How to Compress Picture Files in a Computer
Most email accounts and online applications only allow you to upload and attach a file that is up to a couple of megabytes (MBs) in size. So when you have a group of large picture files that you need to send, or you just want to save space on your hard drive, you need to compress them. Most computers come with a built-in file zip program (like WinZip) that combines and compresses everything. You can also download a zip program, like StuffIt, to get a better handle on your large picture files.
Things You'll Need
- Zip program installed on your computer
- Image editing software
Save your picture files at a reasonable resolution in your image editing software---300 dpi is good. If possible, save them as JPEG files, since JPEGs tend to be lower in size as compared to TIFs. Ideally, your picture files should be no more than 5 to 10 MBs each if you're trying to save space.
Create a new folder and move the picture files there so that they won't get mixed up with your other files when going through the compression process.
Select all of the picture files that you want to compress. Either hold down the "Ctrl" key as you select each file individually, or click, hold down and drag your mouse over the files to select them.
Right-click one of the selected files (even though you are right-clicking only one of the files, all of the rest should still be selected) and press "Send to>Compressed Folder" in Windows; and on a Mac click "Create Archive."
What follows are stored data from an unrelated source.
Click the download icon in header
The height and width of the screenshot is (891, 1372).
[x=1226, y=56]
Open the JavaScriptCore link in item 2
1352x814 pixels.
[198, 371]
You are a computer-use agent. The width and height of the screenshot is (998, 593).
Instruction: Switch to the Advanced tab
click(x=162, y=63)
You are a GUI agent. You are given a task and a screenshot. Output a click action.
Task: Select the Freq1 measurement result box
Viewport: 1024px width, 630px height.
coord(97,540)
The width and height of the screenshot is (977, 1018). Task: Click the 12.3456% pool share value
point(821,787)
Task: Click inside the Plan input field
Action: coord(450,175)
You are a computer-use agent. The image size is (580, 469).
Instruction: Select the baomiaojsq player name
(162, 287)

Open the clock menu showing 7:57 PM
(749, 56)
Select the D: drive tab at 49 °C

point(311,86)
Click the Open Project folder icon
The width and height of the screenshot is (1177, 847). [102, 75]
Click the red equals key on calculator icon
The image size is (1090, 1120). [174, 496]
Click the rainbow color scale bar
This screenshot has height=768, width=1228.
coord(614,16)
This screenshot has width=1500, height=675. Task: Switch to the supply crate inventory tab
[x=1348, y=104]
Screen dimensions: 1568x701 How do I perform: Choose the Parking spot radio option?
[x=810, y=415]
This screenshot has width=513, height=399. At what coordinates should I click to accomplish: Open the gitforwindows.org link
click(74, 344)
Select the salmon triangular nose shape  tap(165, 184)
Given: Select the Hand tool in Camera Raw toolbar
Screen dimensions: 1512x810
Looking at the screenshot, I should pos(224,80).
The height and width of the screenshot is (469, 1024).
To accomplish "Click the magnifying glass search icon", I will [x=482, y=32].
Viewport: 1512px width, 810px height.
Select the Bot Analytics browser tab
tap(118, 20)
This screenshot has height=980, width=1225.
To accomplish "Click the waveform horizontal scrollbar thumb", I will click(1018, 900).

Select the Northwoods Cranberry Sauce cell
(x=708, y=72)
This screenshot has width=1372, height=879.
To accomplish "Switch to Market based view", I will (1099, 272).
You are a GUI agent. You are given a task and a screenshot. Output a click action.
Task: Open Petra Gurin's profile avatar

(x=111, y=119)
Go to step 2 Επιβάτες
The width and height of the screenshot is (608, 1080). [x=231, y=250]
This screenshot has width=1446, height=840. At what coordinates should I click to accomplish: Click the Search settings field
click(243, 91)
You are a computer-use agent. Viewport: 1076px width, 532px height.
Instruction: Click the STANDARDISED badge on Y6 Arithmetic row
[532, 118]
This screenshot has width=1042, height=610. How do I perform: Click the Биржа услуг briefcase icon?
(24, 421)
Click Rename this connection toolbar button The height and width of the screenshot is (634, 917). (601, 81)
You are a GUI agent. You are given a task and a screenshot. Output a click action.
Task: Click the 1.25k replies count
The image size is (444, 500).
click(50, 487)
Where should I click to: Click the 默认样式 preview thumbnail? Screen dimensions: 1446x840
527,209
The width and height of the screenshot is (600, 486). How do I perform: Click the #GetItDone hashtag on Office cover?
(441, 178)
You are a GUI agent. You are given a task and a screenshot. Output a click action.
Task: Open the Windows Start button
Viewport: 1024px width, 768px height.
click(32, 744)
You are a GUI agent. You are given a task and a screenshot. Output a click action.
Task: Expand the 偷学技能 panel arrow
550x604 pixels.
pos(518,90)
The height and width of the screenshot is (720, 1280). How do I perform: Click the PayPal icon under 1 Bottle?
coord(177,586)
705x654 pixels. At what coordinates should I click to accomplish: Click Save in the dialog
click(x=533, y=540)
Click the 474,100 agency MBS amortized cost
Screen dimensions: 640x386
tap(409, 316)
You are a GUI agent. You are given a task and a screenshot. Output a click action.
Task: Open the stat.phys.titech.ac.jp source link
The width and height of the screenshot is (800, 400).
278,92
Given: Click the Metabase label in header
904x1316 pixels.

Allow the files to compress into one zip file. This could take a few minutes, depending on the number of files and their size.
Rename the compressed file to something that will help you identify it in the future; for example, "Halloween Party Pictures." Delete the unzipped picture files if you wish to save space on your hard drive.
Tips & Warnings
- If you want the compressed file to have password protection, open up the compressed file, right-click the white space outside of the files and click "Add Password."
- If you have many picture files that will eventually need to be sent out or uploaded, you will need to create separate zip files with just a couple of pictures in each. Try to keep each zipped file under 5 MB.
- Back up all of your unzipped picture files on a reliable zip storage drive in case there is a problem with the zip file on your computer.
- Some compressed files can become corrupt unexpectedly and cause you to lose your zipped picture files.